▸ Stored items:

■ ■ ■ ■ ■

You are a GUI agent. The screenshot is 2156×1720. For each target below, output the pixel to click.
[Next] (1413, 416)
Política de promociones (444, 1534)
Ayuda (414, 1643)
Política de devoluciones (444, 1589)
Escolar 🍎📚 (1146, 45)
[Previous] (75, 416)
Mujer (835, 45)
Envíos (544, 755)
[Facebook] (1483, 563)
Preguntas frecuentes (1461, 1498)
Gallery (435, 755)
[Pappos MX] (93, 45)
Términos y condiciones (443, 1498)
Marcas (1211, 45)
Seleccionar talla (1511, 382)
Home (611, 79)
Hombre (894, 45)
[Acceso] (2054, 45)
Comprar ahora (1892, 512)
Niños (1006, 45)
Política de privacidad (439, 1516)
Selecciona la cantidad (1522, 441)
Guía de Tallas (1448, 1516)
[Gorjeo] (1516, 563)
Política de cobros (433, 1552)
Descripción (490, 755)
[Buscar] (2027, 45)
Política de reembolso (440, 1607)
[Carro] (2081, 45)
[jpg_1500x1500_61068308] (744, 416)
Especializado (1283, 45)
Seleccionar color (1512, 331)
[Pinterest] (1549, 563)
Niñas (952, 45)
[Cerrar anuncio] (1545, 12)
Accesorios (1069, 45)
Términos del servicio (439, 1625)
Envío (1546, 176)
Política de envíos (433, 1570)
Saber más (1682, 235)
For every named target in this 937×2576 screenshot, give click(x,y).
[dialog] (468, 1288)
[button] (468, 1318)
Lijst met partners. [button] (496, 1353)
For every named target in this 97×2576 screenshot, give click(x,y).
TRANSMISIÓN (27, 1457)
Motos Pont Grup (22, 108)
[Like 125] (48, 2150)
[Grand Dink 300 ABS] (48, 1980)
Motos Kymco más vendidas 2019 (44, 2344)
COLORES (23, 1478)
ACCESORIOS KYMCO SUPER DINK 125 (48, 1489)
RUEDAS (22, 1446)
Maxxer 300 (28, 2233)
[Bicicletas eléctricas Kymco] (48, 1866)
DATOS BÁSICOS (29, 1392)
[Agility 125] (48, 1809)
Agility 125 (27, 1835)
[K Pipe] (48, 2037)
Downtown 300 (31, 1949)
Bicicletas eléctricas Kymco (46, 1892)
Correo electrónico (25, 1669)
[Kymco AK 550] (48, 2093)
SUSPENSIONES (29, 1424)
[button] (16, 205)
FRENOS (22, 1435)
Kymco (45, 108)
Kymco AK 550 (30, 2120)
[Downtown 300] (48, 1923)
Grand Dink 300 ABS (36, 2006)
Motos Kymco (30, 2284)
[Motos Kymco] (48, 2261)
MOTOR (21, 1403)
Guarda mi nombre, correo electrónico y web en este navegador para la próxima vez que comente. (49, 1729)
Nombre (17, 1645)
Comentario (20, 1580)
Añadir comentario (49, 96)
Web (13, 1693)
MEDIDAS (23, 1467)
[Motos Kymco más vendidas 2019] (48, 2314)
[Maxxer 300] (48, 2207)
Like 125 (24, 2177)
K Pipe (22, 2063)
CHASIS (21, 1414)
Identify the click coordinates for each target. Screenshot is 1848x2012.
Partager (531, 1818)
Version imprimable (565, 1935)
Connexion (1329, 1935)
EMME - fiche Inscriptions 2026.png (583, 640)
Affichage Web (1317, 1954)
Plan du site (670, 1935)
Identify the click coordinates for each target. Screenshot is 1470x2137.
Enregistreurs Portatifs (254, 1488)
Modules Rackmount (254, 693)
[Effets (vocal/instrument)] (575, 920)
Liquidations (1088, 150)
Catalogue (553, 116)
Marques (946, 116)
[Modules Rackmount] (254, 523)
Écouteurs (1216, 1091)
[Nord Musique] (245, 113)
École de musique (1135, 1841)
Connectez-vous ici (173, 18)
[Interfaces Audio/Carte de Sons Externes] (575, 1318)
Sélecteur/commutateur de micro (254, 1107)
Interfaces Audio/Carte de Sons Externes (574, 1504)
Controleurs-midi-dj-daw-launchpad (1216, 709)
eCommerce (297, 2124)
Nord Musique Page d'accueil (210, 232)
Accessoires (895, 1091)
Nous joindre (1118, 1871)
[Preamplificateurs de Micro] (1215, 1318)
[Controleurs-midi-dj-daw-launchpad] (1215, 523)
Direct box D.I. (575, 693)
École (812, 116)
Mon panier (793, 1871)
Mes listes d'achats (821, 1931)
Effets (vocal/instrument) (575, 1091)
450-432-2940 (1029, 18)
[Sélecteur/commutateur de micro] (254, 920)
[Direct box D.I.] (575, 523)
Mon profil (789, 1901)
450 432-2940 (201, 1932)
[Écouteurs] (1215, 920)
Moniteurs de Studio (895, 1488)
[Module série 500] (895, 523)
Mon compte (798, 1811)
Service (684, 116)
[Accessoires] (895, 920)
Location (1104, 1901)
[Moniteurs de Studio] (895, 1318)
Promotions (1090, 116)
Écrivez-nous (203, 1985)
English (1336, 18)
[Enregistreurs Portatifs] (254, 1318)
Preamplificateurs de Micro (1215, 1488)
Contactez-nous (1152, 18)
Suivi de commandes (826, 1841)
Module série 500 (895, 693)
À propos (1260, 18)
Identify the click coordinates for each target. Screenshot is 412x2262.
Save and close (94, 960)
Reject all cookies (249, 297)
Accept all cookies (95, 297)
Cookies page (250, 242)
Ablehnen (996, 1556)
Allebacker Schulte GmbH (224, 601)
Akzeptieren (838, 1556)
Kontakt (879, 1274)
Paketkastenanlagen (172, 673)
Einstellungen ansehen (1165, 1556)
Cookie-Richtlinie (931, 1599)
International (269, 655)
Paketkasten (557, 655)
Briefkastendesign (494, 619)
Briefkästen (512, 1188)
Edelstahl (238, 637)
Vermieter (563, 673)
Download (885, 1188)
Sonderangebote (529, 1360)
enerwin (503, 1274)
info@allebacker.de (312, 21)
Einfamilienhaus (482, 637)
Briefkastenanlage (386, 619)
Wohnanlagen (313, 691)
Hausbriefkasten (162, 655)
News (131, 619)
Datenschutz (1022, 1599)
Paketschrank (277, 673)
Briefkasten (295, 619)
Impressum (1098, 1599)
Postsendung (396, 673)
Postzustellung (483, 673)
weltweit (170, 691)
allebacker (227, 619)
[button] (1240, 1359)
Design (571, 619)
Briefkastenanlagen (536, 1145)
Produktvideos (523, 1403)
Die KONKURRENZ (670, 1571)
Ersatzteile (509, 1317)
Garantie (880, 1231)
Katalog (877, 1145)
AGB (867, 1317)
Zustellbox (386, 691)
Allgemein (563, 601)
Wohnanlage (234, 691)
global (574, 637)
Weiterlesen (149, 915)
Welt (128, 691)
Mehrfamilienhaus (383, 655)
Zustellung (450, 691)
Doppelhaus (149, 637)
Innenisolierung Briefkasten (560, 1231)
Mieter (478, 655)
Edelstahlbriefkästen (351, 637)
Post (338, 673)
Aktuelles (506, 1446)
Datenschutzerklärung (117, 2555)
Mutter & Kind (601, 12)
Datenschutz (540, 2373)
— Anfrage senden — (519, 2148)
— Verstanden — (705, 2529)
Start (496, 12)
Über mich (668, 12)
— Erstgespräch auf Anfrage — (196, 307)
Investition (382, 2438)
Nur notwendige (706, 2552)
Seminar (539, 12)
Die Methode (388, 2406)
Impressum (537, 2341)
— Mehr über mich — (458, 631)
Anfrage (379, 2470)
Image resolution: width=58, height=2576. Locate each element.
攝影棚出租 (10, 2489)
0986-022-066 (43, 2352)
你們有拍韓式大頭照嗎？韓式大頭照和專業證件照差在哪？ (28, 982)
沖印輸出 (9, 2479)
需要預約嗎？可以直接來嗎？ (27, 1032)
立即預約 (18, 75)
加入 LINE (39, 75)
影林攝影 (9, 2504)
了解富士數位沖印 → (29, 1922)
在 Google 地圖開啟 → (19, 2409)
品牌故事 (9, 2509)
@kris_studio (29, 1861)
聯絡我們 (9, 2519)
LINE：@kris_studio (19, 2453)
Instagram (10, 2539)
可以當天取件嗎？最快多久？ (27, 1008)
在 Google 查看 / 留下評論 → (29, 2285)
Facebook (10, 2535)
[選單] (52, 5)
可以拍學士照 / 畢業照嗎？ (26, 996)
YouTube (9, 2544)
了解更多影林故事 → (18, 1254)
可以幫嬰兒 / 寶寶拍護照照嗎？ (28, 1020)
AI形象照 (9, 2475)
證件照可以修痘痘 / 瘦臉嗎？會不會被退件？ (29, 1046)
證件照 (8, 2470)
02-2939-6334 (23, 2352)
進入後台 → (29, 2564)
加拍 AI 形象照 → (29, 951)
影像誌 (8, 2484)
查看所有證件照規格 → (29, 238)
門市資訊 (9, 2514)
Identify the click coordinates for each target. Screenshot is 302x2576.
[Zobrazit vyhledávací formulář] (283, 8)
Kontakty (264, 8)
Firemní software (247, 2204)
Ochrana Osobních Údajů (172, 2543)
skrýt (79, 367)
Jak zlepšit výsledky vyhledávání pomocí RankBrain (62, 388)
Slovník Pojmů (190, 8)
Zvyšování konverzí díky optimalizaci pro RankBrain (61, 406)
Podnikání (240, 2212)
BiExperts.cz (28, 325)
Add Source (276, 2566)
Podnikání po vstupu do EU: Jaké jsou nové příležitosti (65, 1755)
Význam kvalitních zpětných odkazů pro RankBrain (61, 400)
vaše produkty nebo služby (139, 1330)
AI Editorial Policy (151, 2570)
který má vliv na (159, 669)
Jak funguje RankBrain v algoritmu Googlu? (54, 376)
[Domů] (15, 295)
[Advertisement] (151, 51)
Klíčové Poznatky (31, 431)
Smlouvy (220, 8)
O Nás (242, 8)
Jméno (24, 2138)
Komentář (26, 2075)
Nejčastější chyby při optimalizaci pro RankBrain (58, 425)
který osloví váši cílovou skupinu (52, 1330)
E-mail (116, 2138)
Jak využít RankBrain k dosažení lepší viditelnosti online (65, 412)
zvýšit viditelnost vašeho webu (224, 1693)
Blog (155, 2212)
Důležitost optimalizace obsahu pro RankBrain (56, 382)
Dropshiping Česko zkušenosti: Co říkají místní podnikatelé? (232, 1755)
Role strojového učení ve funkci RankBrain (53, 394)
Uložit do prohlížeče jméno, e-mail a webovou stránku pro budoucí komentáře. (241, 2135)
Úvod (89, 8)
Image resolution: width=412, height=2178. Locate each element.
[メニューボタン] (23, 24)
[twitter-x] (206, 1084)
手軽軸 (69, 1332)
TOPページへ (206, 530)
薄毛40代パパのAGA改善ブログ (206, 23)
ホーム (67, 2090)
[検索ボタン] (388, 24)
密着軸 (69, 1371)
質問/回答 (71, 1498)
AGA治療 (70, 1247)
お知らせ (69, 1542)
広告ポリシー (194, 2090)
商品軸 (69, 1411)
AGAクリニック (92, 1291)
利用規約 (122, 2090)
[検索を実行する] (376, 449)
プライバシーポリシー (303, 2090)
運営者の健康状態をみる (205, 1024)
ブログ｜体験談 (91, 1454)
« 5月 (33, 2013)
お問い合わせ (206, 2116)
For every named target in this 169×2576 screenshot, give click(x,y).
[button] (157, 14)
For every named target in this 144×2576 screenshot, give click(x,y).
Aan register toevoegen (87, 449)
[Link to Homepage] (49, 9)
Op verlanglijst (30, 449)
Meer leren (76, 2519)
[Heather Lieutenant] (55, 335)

■ ■ ■ ■ ■

▸ Problem description:
Each line above that contains "Audio" counts once; report the total of such lines and nothing more.

▸ Written answer:
2